On Wed, Dec 4, 2013 at 2:59 PM, David Buchan <pdbuc...@yahoo.com> wrote:
>   // Allocate memory on the heap, not stack.
>   msgdata = (msgdatas *) malloc (1 * sizeof (msgdatas));
>   msgdata->textview = (int *) malloc (1 * sizeof (int));
>   message = (char *) malloc (1024);

The only blocks of memory that need to be on the heap are those that
will be passed around. These ones don't go anywhere, so they could be
automatic (ie on the stack).

If it helps, think of every block of memory as having an owner. When
you call strdup() or malloc() or anything like that, you get a pointer
to a block of memory which you now own. You can then pass that pointer
to another thread and abandon it, and the other thread now owns that
memory.

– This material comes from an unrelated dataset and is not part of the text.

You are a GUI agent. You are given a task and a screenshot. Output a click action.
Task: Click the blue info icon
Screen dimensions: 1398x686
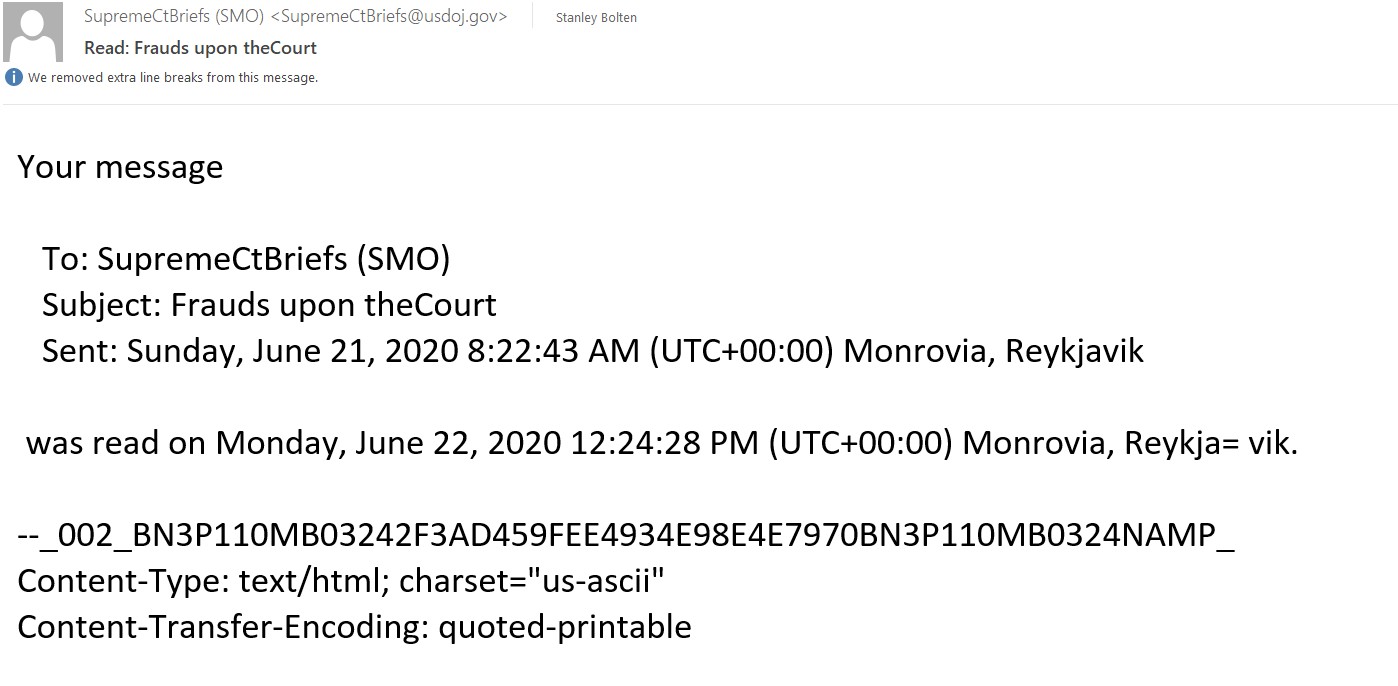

Ultimately, the owner of the memory frees it, and then nobody
owns it.

ChrisA

================================
I agree "message" doesn't go anywhere, but doesn't the struct get passed?

What I mean is, is it kosher to have:

msgdatas msgdata;  // I'd pass &msgdata as arg. to g_idle_add() I suppose.

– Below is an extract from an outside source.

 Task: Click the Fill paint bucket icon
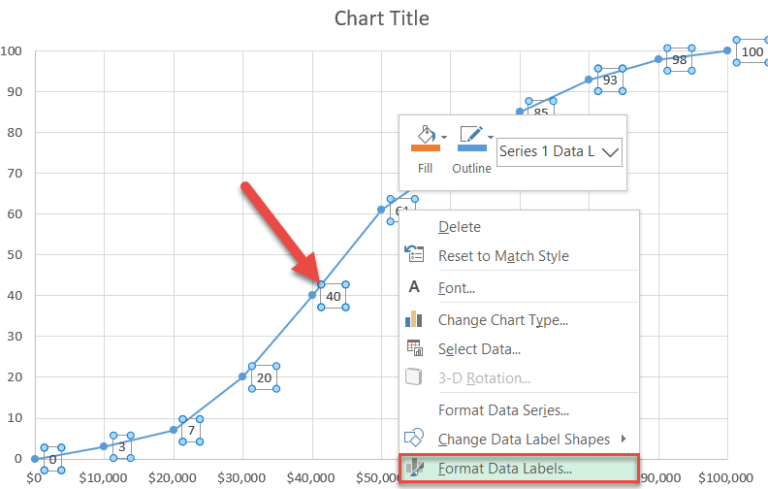[x=426, y=135]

and then do the equivalent of the following:

msgdata->message = strdup (message);

I
 thought that would bomb, because the struct is on the stack while the 
char string within the struct is being malloc'd on the heap (strdup() uses 
malloc(), according to manpage).

I see John allocated memory for the struct with g_new() which I *think* uses 
malloc(). I believe I want to do it that way.